◆ **TEKS SUMBER**:
..........

Siapa sangka hanya bermodalkan Rp100.000, siapapun bisa jadi pemilik bioskop sekaligus kedai kopi.
Tak hanya itu, untuk nonton film berkelas pun tak perlu bayar mahal cukup Rp15.000 film keren garapan sineas sekelas Garin Nugroho, Eva Evansa, atau Yudi Kurniawan bisa ditonton sepuasnya. Dan jika ingin nonton ditemani segelas kopi dan camilan, cukup dengan menambah biaya Rp10.000.
Itu semua bisa didapatkan di Bioskop Rakyat Kabelan Ko-op, yang ada di Jalan Sukimulyo, Kaliwungu Selatan, Kabupaten Kendal, Jawa Tengah (Jateng) yang dikelola dalam bentuk koperasi. Dengan begitu semua anggota bisa memiliki hingga menikmati tayangan film berkualitas yang sudah dikurasi melalui berbagai festival film.

..........

◆ **TUGAS LATIHAN INI**:
**1.** Menurut teks sumber, berapa biaya tambahan jika ingin menonton film ditemani segelas kopi dan camilan?
**2.** Tuliskan kembali bagian teks sumber mulai dari "Tak hanya itu, untuk" sampai dengan "menambah biaya Rp10.000.".
Gunakan hanya teks sumber untuk mengerjakannya.

◆ **DATA TERKUMPUL**:

..........

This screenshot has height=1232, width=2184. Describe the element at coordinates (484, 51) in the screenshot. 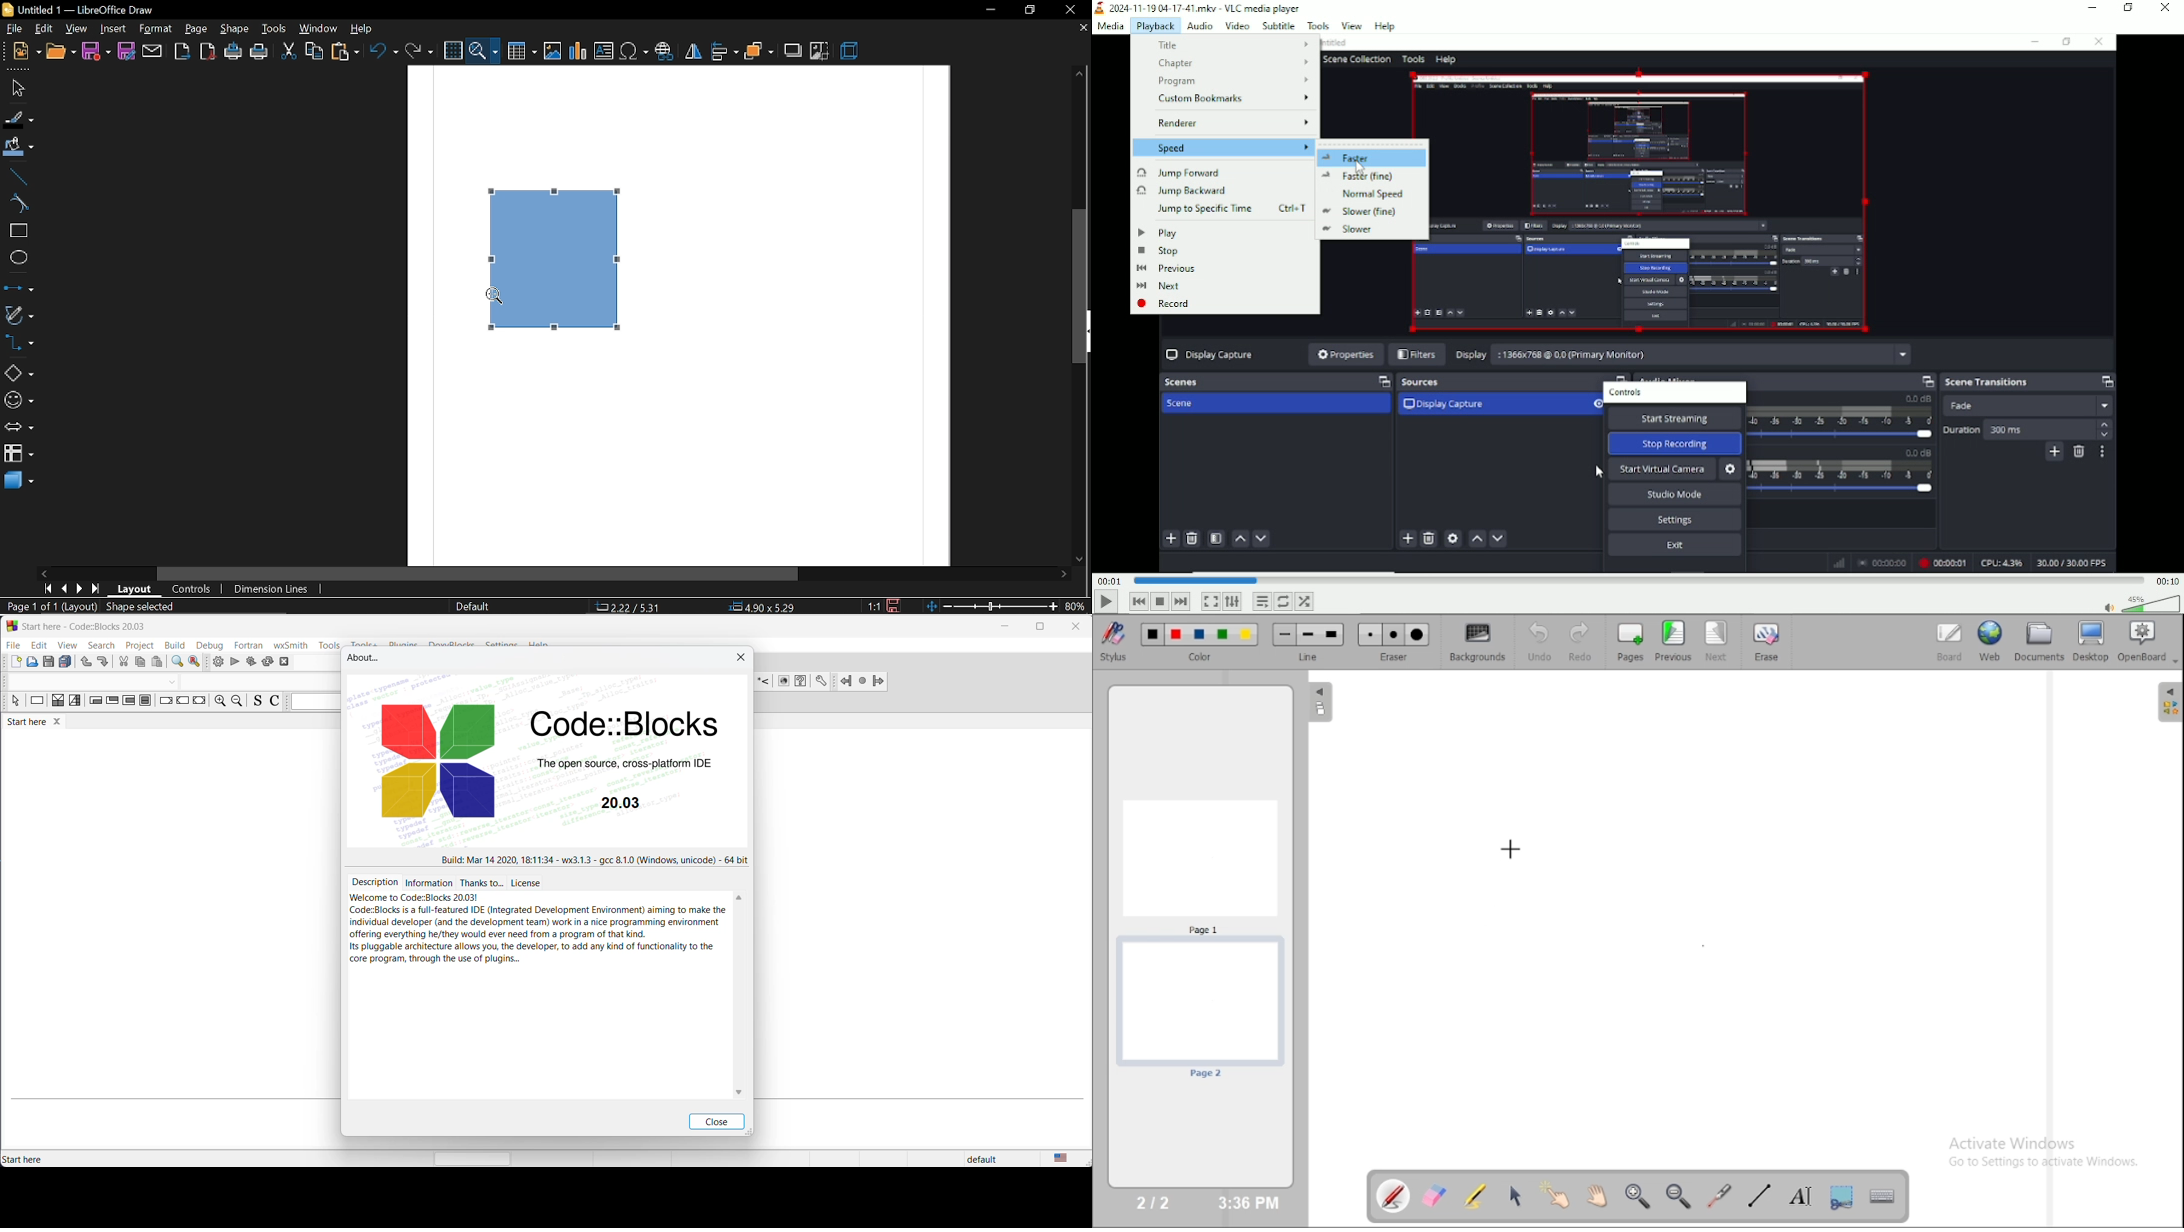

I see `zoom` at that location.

..........

◆ **JAWABAN SOAL**:
**1.** Rp10.000.

**2.**
Tak hanya itu, untuk nonton film berkelas pun tak perlu bayar mahal cukup Rp15.000 film keren garapan sineas sekelas Garin Nugroho, Eva Evansa, atau Yudi Kurniawan bisa ditonton sepuasnya. Dan jika ingin nonton ditemani segelas kopi dan camilan, cukup dengan menambah biaya Rp10.000.